◆ WRITTEN TASK: Put every line of the records below into a Markdown table with the columns "Row" and "Line", numbering the rows and leaving out blank lines.

* * * * * * *

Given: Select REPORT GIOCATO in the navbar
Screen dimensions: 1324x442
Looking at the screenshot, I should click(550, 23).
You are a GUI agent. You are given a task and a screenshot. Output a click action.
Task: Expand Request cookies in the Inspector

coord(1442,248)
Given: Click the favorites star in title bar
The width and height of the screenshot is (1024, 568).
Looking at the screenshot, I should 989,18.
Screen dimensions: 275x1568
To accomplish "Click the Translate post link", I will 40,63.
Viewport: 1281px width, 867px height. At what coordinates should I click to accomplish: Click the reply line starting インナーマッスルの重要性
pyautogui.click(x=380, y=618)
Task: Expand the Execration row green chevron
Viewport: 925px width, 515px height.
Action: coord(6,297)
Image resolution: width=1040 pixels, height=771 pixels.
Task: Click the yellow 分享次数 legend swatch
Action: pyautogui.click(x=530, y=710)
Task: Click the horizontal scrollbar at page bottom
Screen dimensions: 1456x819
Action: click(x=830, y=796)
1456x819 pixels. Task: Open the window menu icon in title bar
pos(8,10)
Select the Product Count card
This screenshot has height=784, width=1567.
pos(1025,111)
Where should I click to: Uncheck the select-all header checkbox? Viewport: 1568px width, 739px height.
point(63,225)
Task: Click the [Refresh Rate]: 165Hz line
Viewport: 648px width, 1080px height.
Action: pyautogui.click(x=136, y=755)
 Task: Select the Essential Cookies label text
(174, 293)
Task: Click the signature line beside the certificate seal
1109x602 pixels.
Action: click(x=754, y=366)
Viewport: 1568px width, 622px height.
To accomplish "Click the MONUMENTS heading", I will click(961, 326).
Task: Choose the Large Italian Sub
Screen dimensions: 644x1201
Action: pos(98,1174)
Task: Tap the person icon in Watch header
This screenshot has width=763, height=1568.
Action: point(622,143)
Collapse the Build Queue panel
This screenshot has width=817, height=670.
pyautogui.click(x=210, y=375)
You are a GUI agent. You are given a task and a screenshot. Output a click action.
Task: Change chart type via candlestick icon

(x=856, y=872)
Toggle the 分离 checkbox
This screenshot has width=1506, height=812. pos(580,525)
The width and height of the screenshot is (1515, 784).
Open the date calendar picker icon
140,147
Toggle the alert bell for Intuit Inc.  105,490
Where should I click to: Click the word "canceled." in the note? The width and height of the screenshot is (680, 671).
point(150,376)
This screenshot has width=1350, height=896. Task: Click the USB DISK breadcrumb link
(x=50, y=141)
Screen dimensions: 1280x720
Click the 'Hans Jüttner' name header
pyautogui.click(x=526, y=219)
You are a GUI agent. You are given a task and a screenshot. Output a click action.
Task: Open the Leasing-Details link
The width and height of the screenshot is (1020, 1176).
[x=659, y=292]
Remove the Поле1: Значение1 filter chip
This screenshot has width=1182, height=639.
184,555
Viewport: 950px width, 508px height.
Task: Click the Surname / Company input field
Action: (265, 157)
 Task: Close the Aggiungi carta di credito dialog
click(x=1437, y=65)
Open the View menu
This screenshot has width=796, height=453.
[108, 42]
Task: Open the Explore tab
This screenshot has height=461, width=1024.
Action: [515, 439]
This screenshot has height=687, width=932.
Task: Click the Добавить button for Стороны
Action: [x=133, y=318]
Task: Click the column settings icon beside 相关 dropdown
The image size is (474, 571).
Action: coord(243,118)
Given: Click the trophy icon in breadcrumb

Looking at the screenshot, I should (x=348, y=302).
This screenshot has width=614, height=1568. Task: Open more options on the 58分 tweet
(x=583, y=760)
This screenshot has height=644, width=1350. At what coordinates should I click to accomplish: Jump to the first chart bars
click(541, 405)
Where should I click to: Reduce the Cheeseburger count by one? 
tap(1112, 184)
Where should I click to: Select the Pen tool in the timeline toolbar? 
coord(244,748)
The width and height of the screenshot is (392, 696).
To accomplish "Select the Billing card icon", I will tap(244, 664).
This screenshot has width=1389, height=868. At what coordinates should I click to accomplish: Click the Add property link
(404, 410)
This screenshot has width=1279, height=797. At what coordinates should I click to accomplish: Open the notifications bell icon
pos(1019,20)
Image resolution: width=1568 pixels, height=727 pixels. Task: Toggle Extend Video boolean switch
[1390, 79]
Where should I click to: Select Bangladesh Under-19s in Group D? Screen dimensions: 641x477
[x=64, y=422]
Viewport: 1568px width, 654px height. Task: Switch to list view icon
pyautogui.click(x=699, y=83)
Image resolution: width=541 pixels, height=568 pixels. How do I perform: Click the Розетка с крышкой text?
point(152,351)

* * * * * * *

◆ THE SOLUTION:
| Row | Line |
|---|---|
| 1 | Given: Select REPORT GIOCATO in the navbar |
| 2 | Screen dimensions: 1324x442 |
| 3 | Looking at the screenshot, I should click(550, 23). |
| 4 | You are a GUI agent. You are given a task and a screenshot. Output a click action. |
| 5 | Task: Expand Request cookies in the Inspector |
| 6 | coord(1442,248) |
| 7 | Given: Click the favorites star in title bar |
| 8 | The width and height of the screenshot is (1024, 568). |
| 9 | Looking at the screenshot, I should 989,18. |
| 10 | Screen dimensions: 275x1568 |
| 11 | To accomplish "Click the Translate post link", I will 40,63. |
| 12 | Viewport: 1281px width, 867px height. At what coordinates should I click to accomplish: Click the reply line starting インナーマッスルの重要性 |
| 13 | pyautogui.click(x=380, y=618) |
| 14 | Task: Expand the Execration row green chevron |
| 15 | Viewport: 925px width, 515px height. |
| 16 | Action: coord(6,297) |
| 17 | Image resolution: width=1040 pixels, height=771 pixels. |
| 18 | Task: Click the yellow 分享次数 legend swatch |
| 19 | Action: pyautogui.click(x=530, y=710) |
| 20 | Task: Click the horizontal scrollbar at page bottom |
| 21 | Screen dimensions: 1456x819 |
| 22 | Action: click(x=830, y=796) |
| 23 | 1456x819 pixels. Task: Open the window menu icon in title bar |
| 24 | pos(8,10) |
| 25 | Select the Product Count card |
| 26 | This screenshot has height=784, width=1567. |
| 27 | pos(1025,111) |
| 28 | Where should I click to: Uncheck the select-all header checkbox? Viewport: 1568px width, 739px height. |
| 29 | point(63,225) |
| 30 | Task: Click the [Refresh Rate]: 165Hz line |
| 31 | Viewport: 648px width, 1080px height. |
| 32 | Action: pyautogui.click(x=136, y=755) |
| 33 |  Task: Select the Essential Cookies label text |
| 34 | (174, 293) |
| 35 | Task: Click the signature line beside the certificate seal |
| 36 | 1109x602 pixels. |
| 37 | Action: click(x=754, y=366) |
| 38 | Viewport: 1568px width, 622px height. |
| 39 | To accomplish "Click the MONUMENTS heading", I will click(961, 326). |
| 40 | Task: Choose the Large Italian Sub |
| 41 | Screen dimensions: 644x1201 |
| 42 | Action: pos(98,1174) |
| 43 | Task: Tap the person icon in Watch header |
| 44 | This screenshot has width=763, height=1568. |
| 45 | Action: point(622,143) |
| 46 | Collapse the Build Queue panel |
| 47 | This screenshot has width=817, height=670. |
| 48 | pyautogui.click(x=210, y=375) |
| 49 | You are a GUI agent. You are given a task and a screenshot. Output a click action. |
| 50 | Task: Change chart type via candlestick icon |
| 51 | (x=856, y=872) |
| 52 | Toggle the 分离 checkbox |
| 53 | This screenshot has width=1506, height=812. pos(580,525) |
| 54 | The width and height of the screenshot is (1515, 784). |
| 55 | Open the date calendar picker icon |
| 56 | 140,147 |
| 57 | Toggle the alert bell for Intuit Inc.  105,490 |
| 58 | Where should I click to: Click the word "canceled." in the note? The width and height of the screenshot is (680, 671). |
| 59 | point(150,376) |
| 60 | This screenshot has width=1350, height=896. Task: Click the USB DISK breadcrumb link |
| 61 | (x=50, y=141) |
| 62 | Screen dimensions: 1280x720 |
| 63 | Click the 'Hans Jüttner' name header |
| 64 | pyautogui.click(x=526, y=219) |
| 65 | You are a GUI agent. You are given a task and a screenshot. Output a click action. |
| 66 | Task: Open the Leasing-Details link |
| 67 | The width and height of the screenshot is (1020, 1176). |
| 68 | [x=659, y=292] |
| 69 | Remove the Поле1: Значение1 filter chip |
| 70 | This screenshot has width=1182, height=639. |
| 71 | 184,555 |
| 72 | Viewport: 950px width, 508px height. |
| 73 | Task: Click the Surname / Company input field |
| 74 | Action: (265, 157) |
| 75 |  Task: Close the Aggiungi carta di credito dialog |
| 76 | click(x=1437, y=65) |
| 77 | Open the View menu |
| 78 | This screenshot has width=796, height=453. |
| 79 | [108, 42] |
| 80 | Task: Open the Explore tab |
| 81 | This screenshot has height=461, width=1024. |
| 82 | Action: [515, 439] |
| 83 | This screenshot has height=687, width=932. |
| 84 | Task: Click the Добавить button for Стороны |
| 85 | Action: [x=133, y=318] |
| 86 | Task: Click the column settings icon beside 相关 dropdown |
| 87 | The image size is (474, 571). |
| 88 | Action: coord(243,118) |
| 89 | Given: Click the trophy icon in breadcrumb |
| 90 | Looking at the screenshot, I should (x=348, y=302). |
| 91 | This screenshot has width=614, height=1568. Task: Open more options on the 58分 tweet |
| 92 | (x=583, y=760) |
| 93 | This screenshot has height=644, width=1350. At what coordinates should I click to accomplish: Jump to the first chart bars |
| 94 | click(541, 405) |
| 95 | Where should I click to: Reduce the Cheeseburger count by one?  |
| 96 | tap(1112, 184) |
| 97 | Where should I click to: Select the Pen tool in the timeline toolbar?  |
| 98 | coord(244,748) |
| 99 | The width and height of the screenshot is (392, 696). |
| 100 | To accomplish "Select the Billing card icon", I will tap(244, 664). |
| 101 | This screenshot has width=1389, height=868. At what coordinates should I click to accomplish: Click the Add property link |
| 102 | (404, 410) |
| 103 | This screenshot has width=1279, height=797. At what coordinates should I click to accomplish: Open the notifications bell icon |
| 104 | pos(1019,20) |
| 105 | Image resolution: width=1568 pixels, height=727 pixels. Task: Toggle Extend Video boolean switch |
| 106 | [1390, 79] |
| 107 | Where should I click to: Select Bangladesh Under-19s in Group D? Screen dimensions: 641x477 |
| 108 | [x=64, y=422] |
| 109 | Viewport: 1568px width, 654px height. Task: Switch to list view icon |
| 110 | pyautogui.click(x=699, y=83) |
| 111 | Image resolution: width=541 pixels, height=568 pixels. How do I perform: Click the Розетка с крышкой text? |
| 112 | point(152,351) |